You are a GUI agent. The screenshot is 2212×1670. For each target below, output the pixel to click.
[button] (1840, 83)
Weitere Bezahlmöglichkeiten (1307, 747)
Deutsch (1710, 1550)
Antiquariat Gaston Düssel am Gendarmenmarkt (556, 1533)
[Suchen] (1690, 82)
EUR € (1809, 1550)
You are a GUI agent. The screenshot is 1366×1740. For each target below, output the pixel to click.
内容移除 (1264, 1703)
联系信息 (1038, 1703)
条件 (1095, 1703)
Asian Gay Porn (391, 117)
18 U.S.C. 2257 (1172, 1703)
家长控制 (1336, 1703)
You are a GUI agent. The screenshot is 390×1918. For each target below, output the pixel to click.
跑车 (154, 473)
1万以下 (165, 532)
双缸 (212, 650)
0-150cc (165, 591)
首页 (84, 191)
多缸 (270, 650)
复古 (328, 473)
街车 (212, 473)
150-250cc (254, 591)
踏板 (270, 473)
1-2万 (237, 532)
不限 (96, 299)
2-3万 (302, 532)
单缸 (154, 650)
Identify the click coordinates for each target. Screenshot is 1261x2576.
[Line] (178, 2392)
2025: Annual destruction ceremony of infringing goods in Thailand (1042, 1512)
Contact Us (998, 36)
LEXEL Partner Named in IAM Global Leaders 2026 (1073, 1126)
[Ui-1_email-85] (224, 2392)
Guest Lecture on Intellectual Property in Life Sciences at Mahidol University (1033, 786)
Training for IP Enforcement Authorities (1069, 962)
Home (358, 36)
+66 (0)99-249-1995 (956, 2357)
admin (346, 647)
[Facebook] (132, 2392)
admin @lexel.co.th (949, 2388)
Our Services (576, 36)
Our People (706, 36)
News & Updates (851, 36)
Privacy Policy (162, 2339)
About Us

──────────────────────────────

Activity:
Return nothing but the lines from the start of the listing above through the line containing "2025: Annual destruction", exactly as given.

The answer:
You are a GUI agent. The screenshot is 2212×1670. For each target below, output the pixel to click.
[button] (1840, 83)
Weitere Bezahlmöglichkeiten (1307, 747)
Deutsch (1710, 1550)
Antiquariat Gaston Düssel am Gendarmenmarkt (556, 1533)
[Suchen] (1690, 82)
EUR € (1809, 1550)
You are a GUI agent. The screenshot is 1366×1740. For each target below, output the pixel to click.
内容移除 (1264, 1703)
联系信息 (1038, 1703)
条件 (1095, 1703)
Asian Gay Porn (391, 117)
18 U.S.C. 2257 (1172, 1703)
家长控制 (1336, 1703)
You are a GUI agent. The screenshot is 390×1918. For each target below, output the pixel to click.
跑车 (154, 473)
1万以下 (165, 532)
双缸 (212, 650)
0-150cc (165, 591)
首页 (84, 191)
多缸 (270, 650)
复古 (328, 473)
街车 (212, 473)
150-250cc (254, 591)
踏板 (270, 473)
1-2万 (237, 532)
不限 (96, 299)
2-3万 (302, 532)
单缸 (154, 650)
Identify the click coordinates for each target. Screenshot is 1261x2576.
[Line] (178, 2392)
2025: Annual destruction ceremony of infringing goods in Thailand (1042, 1512)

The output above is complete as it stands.